State Shareholder Nomination Rights

The nice thing about being a corporate and securities lawyer is that I'm never at a loss for new reading material.  Just as I was beginning to despair about what to read after the Dodd-Frank Act, the Securities and Exchange Commission issued its adopting release on facilitating shareholder director nominations.  While no A La Recherche Du Temps Perdu, the SEC's release is not exactly a light weight - it weighs in it at a respectable 451 pages.  At least I'll have something to get me through the weekend. 

Although I've barely dipped a toe into the murky depths of the SEC's most recent magnum opus, I've already been struck by the following statement: "The rule defers entirely to state law as to whether shareholders have the right to nominate directors . . . ."  So, do shareholders in a California corporation have the right to nominate persons for election of directors?

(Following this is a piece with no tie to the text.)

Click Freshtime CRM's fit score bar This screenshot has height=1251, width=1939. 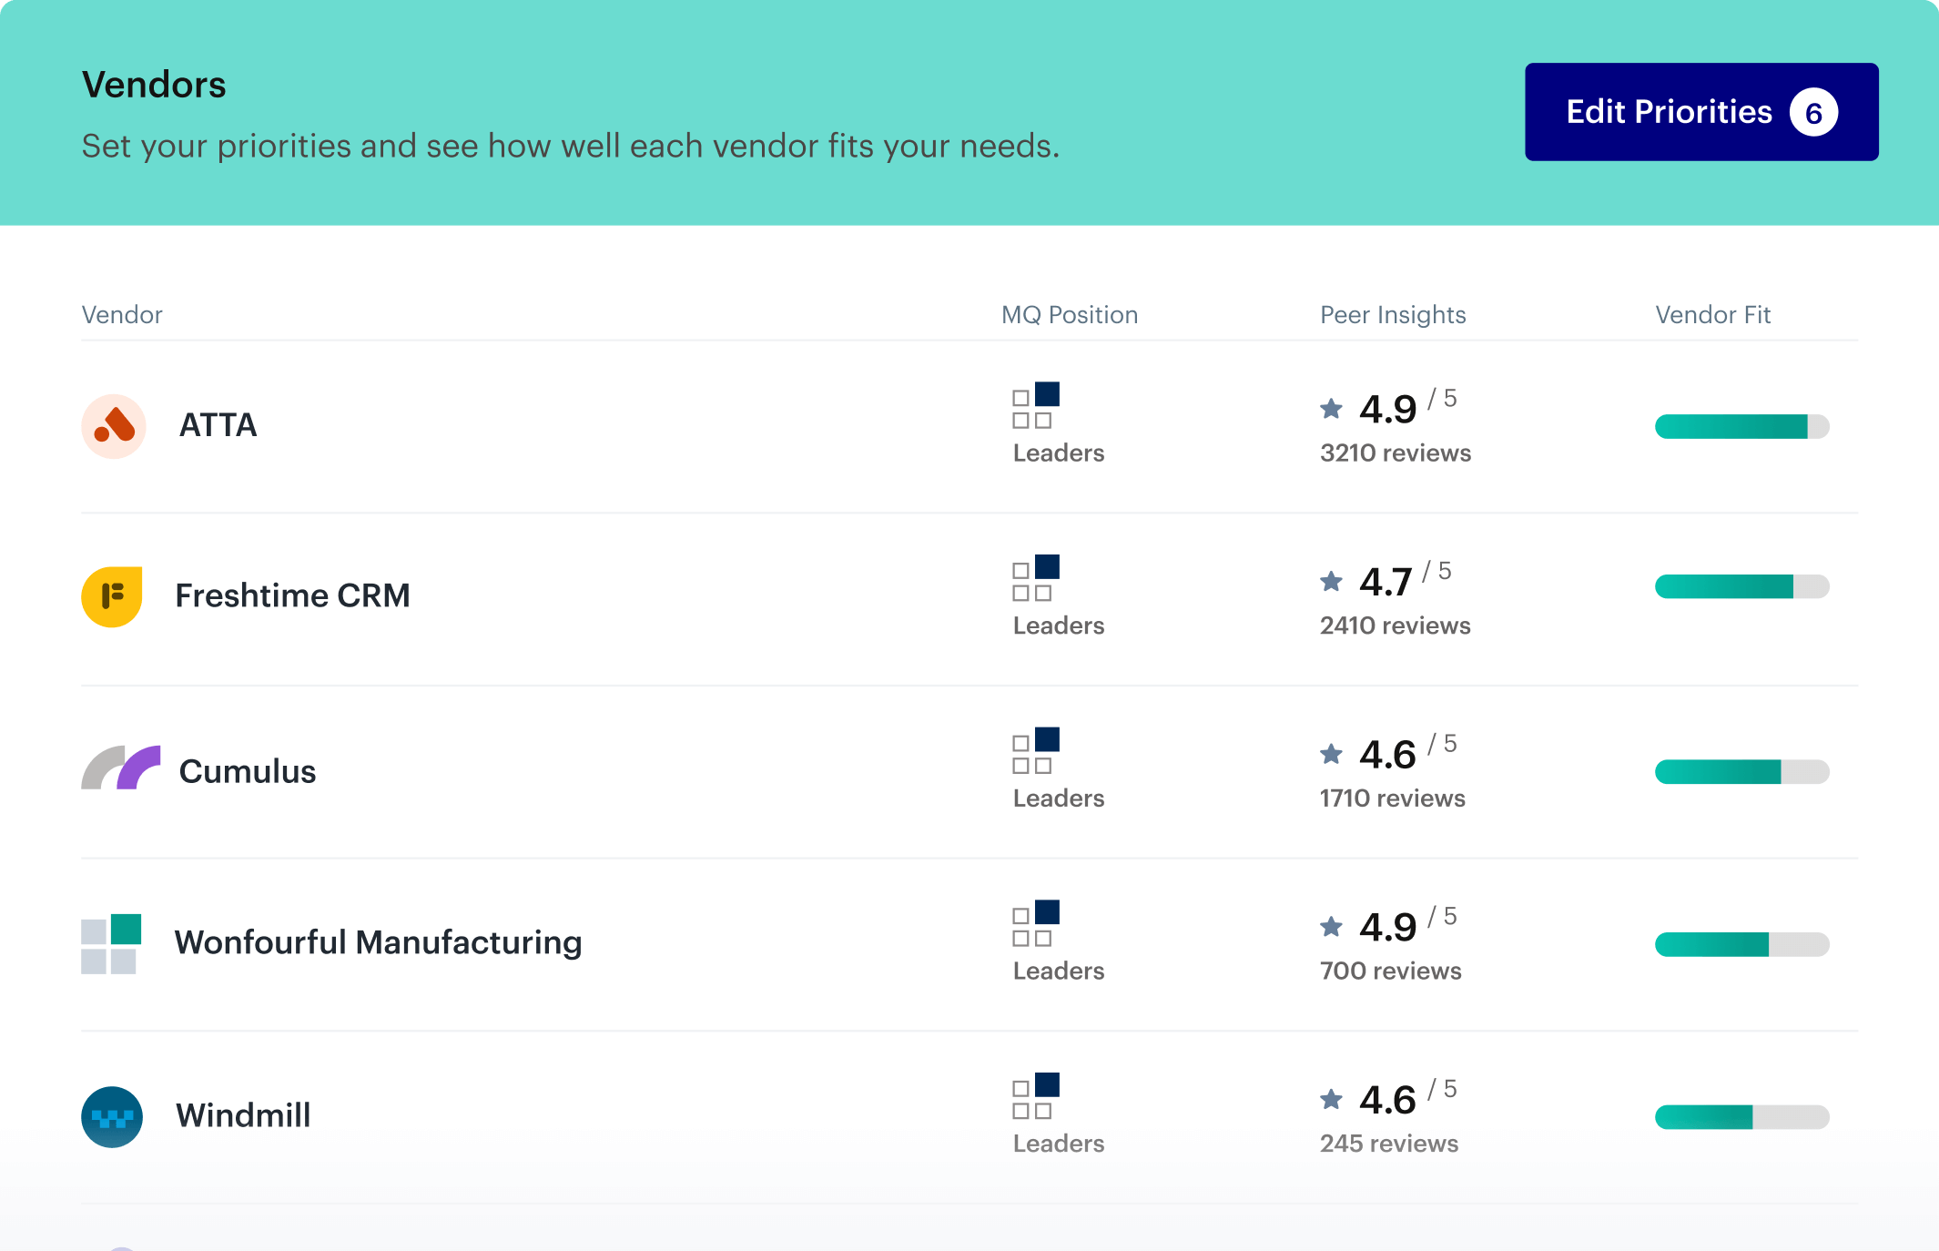coord(1741,587)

Interestingly, the California General Corporation Law appears to be as silent on the subject as Rachel Carson's spring.  Section 708(b) does mention nominations in denying the right to cumulate votes unless the candidate's name has been placed into nomination prior to voting.  That statute, however, doesn't explicitly confer any specific right on shareholders to nominate candidates for election to the board.  Rather, it merely establishes a precondition to the right to cumulate votes.  The California Supreme Court has filled this lacuna by asserting, in what should be regarded as dicta, that at "shareholders' meetings each shareholder is entitled to offer proposals to be voted on . . . and to nominate directors and to vote on the slate of directors nominated by management.  Stephenson v. Drever, 16 Cal.4th 1167, 1176 (1997).